Sprint Rep: “Credentials fail. That’s only for online.”
So I hang up, call mom for the pin, and call Sprint again:
Me: “Here is the pin…”
Sprint Rep #2: “Great. Did you call us recently?”
Me: “Yeah, like two minutes ago. I had to get the pin from a parent.”
Sprint Rep: “Okay Shady. So, because you just called I have to have my manager listening in and….”
Me: “Okay. I have a $30 ‘equipment charge’ on my bill, and I would like to know what it is for.”
Sprint Rep: “Yes. You do have an equipment charge. It’s for equipment!”
Me: “…how helpful. But what does that mean? What is the charge for? What equipment?”
Sprint Rep: “I dunno. You bought something at a store. I just have a sku number. It’s a mystery!”
Me: “…well, would the store know?”
Sprint Rep: “Hm. Maybe. Where is the store? What’s your zip? Let me call them. Hold. […] They said you bought a Blackberry and a charger. It might have been for a charger!”
Me: “Hm.
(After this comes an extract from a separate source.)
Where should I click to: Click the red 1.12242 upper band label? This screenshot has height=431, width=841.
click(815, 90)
I bought a car charger, but I guarantee it wasn’t a flat $30… and I paid for it with a credit card.”
Sprint Rep: “We are only showing one charge on your mastercard.”
Me: “I don’t think I put it on my mastercard. That was just for the blackberry. Hm.”
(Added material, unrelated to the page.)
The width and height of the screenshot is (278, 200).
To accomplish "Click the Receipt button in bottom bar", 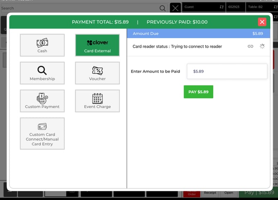I will pyautogui.click(x=210, y=193).
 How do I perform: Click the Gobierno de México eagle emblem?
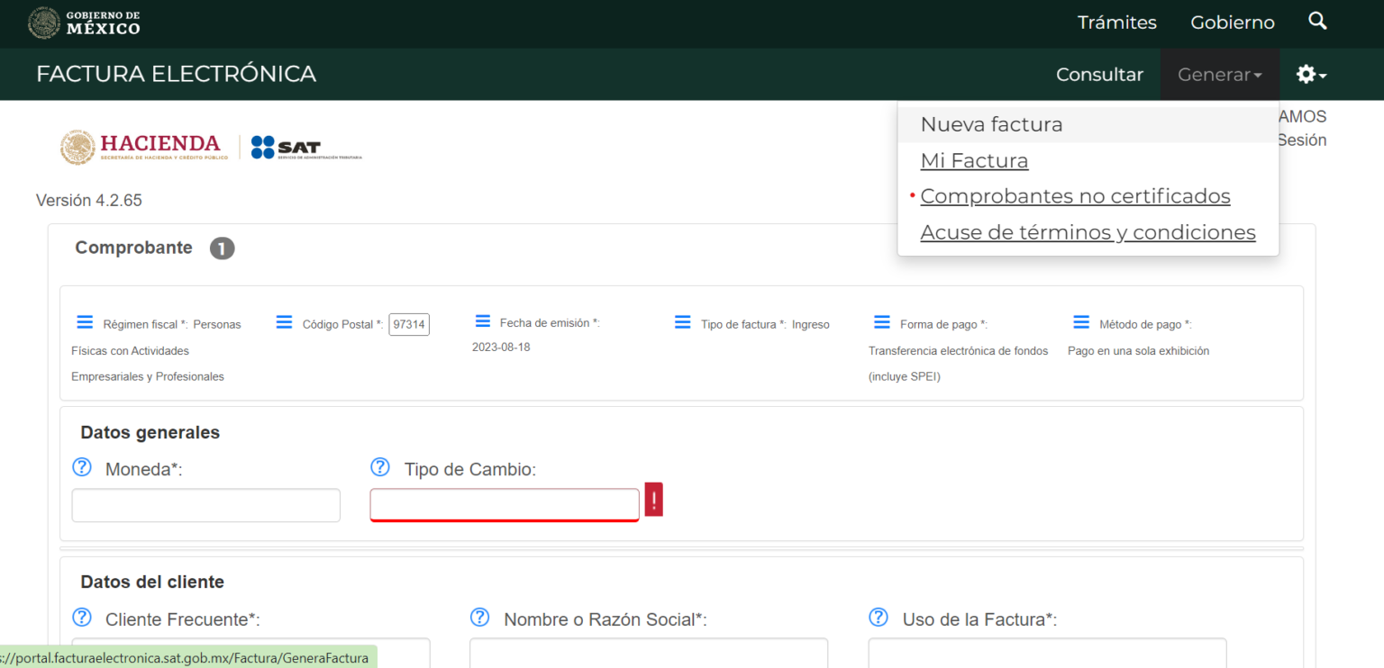coord(42,22)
Sprint Rep: “Check your bank statements. I dunno…”
Me: “I think the Sprint rep was going to give me a $30 credit for it taking three hours to buy my phone.”
Sprint Rep: “Hm maybe. Call us back when you figure that out. Peace!”
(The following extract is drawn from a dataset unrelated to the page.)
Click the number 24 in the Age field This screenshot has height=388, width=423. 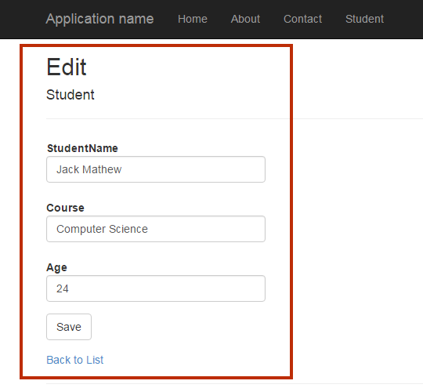pyautogui.click(x=63, y=288)
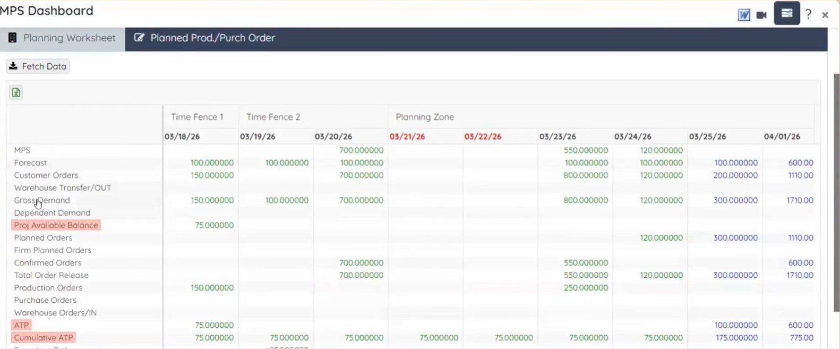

I pull up my bank statements online. The car charger was on my Visa. The blackberry was on the mastercard. Sprint was full of crap, and the $30 charge was still a mystery.
I call Sprint back.
Sprint Rep #3: “Yes, we see that you have a $30 charge. Let me look into that. Hold.”
Me: “… ”
Sprint Rep: Yes. It looks like your blackberry was $291.51 and you only paid $261.51 with your mastercard. That’s why your account was charged.”
Me: “I’m pretty sure the $30 was the “pain in the ass/incompetence” credit the store rep. offered me for waiting 3 hours at the store.”
Sprint Rep: “Oh, well let me contact that store. Hold. […] it seems like Hank, the rep that helped you, is not in today. The store will call me back tomorrow and I’ll follow up with you and we’ll get this resolved.”
Me: “We have to wait for him to go into work?”
Sprint Rep: “Yes.”
Me: “This is frustrating. The point of the $30 credit was to compensate me for his bad customer service that caused me to be in the store for 3 hours and now I’ve wasted 30 minutes dealing with this.”
Sprint Rep: “Sorry that you’ve spent thirteen minutes on the phone. I’m going above and beyond here because normally you would have to deal with the store.”
Me: “Oh, I’d love to give them a piece of my mind. And I’ve only been on the phone with you for 13 minutes but you’re the third person I’ve talked to today. I’m taking this pain in the ass in aggregate. I just feel further inconvenienced by the store’s incompetence and I’m frustrated that I have to wait to get this resolved. Whine-bitch-moan, boom-shaka-laka, laka boom.”
I was seething by the end of the call, and then called Madre Jansen:
Mom: “So grasshopper, how’d it go?”
Me: “BAH!! Next time I need something from a Sprint store, I’m going to Wisconsin.”
Note: the conversation is obviously condensed and paraphrased. The point is, that I’m only a Sprint customer because of my parent’s longstanding relationship to the company…otherwise I’d already be with AT&T.